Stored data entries
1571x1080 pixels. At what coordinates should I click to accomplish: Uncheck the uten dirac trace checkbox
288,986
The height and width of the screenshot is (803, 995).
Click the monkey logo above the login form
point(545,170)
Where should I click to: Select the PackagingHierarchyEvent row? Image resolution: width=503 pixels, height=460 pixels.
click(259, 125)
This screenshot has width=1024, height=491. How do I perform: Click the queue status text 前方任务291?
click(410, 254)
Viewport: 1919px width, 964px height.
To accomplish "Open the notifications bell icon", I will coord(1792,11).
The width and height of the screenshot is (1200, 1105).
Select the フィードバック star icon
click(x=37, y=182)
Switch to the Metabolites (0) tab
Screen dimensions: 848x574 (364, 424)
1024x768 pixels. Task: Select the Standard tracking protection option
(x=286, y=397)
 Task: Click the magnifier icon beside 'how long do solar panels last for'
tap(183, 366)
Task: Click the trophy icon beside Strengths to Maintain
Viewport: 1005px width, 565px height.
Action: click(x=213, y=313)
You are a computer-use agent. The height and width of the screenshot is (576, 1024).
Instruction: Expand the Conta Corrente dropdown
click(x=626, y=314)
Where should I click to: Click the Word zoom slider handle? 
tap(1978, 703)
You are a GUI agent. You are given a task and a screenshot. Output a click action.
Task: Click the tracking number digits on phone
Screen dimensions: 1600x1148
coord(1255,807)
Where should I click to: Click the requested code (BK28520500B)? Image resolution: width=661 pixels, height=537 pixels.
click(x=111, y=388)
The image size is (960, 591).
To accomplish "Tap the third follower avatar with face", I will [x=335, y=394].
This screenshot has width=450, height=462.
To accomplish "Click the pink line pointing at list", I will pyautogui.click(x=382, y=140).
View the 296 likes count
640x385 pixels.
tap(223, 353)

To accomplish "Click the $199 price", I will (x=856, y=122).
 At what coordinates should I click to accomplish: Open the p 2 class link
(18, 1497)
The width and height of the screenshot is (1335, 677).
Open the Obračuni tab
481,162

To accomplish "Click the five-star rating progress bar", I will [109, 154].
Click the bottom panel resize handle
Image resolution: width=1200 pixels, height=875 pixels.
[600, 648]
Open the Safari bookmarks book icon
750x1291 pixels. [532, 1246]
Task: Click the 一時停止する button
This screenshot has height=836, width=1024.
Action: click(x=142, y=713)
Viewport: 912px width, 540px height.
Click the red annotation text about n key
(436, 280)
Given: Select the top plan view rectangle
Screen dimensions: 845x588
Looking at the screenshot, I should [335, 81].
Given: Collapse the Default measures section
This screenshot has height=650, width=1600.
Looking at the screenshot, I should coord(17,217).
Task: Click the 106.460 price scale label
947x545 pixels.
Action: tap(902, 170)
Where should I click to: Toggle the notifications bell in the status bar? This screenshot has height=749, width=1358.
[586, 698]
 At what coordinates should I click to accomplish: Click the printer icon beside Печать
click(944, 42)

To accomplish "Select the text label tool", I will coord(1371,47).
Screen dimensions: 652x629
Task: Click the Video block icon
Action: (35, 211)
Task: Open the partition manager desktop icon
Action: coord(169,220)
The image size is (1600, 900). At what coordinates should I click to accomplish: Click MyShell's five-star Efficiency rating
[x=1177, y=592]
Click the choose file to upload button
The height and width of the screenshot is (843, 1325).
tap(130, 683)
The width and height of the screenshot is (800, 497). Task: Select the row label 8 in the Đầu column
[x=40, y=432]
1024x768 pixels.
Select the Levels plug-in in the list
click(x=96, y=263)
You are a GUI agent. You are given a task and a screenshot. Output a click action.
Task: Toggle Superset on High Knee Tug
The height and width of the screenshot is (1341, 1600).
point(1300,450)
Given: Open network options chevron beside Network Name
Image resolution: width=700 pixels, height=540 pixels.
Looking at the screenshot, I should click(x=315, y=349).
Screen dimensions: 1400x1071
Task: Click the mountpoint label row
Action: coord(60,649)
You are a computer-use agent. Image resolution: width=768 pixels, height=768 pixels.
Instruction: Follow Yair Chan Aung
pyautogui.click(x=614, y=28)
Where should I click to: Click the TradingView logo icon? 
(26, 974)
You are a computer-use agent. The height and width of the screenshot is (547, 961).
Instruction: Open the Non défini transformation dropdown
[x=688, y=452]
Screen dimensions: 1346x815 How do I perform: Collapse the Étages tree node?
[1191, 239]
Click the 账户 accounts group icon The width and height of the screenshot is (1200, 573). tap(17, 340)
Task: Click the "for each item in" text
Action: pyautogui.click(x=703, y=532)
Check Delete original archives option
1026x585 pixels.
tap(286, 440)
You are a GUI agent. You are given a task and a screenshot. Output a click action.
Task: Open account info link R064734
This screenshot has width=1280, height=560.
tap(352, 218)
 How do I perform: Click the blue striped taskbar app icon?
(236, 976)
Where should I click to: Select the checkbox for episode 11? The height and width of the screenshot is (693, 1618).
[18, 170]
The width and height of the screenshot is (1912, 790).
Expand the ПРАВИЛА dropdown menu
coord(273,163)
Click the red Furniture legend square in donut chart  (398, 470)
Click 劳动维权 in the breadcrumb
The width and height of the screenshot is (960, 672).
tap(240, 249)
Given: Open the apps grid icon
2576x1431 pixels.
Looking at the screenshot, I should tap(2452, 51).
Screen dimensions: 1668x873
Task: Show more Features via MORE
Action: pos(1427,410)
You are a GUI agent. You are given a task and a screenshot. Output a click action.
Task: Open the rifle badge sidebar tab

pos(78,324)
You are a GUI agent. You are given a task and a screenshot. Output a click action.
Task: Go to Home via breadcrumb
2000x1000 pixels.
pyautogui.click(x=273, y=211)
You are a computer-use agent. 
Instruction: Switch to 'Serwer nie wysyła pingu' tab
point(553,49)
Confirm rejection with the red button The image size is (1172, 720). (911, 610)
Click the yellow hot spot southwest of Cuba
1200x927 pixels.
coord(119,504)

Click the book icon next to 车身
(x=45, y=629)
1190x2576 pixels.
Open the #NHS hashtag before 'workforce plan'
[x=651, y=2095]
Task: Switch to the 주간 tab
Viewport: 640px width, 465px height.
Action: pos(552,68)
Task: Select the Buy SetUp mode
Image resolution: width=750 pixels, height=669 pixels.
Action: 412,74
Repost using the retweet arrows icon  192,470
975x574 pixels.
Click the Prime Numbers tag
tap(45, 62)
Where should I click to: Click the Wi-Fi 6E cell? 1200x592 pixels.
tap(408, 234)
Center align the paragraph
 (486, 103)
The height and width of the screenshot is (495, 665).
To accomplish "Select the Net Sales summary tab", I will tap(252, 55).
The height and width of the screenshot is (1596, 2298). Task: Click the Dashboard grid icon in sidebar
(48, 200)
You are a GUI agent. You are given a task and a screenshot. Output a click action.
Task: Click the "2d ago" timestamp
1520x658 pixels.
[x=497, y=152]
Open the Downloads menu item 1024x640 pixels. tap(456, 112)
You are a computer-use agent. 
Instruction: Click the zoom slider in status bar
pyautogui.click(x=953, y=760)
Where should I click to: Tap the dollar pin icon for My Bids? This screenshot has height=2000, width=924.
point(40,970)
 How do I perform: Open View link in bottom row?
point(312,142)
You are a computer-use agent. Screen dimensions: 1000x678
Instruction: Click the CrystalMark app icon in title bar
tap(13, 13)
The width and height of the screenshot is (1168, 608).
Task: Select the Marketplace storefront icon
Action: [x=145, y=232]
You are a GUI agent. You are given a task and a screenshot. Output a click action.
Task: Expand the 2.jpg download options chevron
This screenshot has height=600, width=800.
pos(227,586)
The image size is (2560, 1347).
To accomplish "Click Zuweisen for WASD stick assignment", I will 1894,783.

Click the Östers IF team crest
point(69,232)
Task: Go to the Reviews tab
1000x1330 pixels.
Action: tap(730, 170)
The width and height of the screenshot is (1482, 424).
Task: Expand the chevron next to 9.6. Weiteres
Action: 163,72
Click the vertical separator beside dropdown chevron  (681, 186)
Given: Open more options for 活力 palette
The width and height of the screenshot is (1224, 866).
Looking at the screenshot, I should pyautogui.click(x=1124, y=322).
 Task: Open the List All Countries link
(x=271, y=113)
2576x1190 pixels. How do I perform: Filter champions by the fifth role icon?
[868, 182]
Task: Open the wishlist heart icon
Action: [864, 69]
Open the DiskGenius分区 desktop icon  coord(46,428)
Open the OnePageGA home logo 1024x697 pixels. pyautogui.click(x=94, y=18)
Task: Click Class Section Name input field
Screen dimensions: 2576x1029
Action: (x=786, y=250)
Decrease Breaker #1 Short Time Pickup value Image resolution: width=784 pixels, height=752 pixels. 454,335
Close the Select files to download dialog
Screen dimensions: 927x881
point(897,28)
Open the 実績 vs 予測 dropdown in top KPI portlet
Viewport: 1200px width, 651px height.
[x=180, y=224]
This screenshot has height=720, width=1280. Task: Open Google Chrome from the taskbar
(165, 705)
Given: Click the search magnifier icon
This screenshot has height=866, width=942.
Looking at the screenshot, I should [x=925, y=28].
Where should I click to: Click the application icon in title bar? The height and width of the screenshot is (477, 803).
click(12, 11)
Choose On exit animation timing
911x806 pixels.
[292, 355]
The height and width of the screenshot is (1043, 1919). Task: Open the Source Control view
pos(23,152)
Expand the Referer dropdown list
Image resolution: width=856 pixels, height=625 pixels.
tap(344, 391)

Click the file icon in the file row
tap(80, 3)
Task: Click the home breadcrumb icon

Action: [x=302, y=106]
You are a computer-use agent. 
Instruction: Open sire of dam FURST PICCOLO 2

ACTION ITEM:
Among the entries, copy every line containing the word "options".

SOLVED EXERCISE:
Given: Open network options chevron beside Network Name
Task: Expand the 2.jpg download options chevron
Given: Open more options for 活力 palette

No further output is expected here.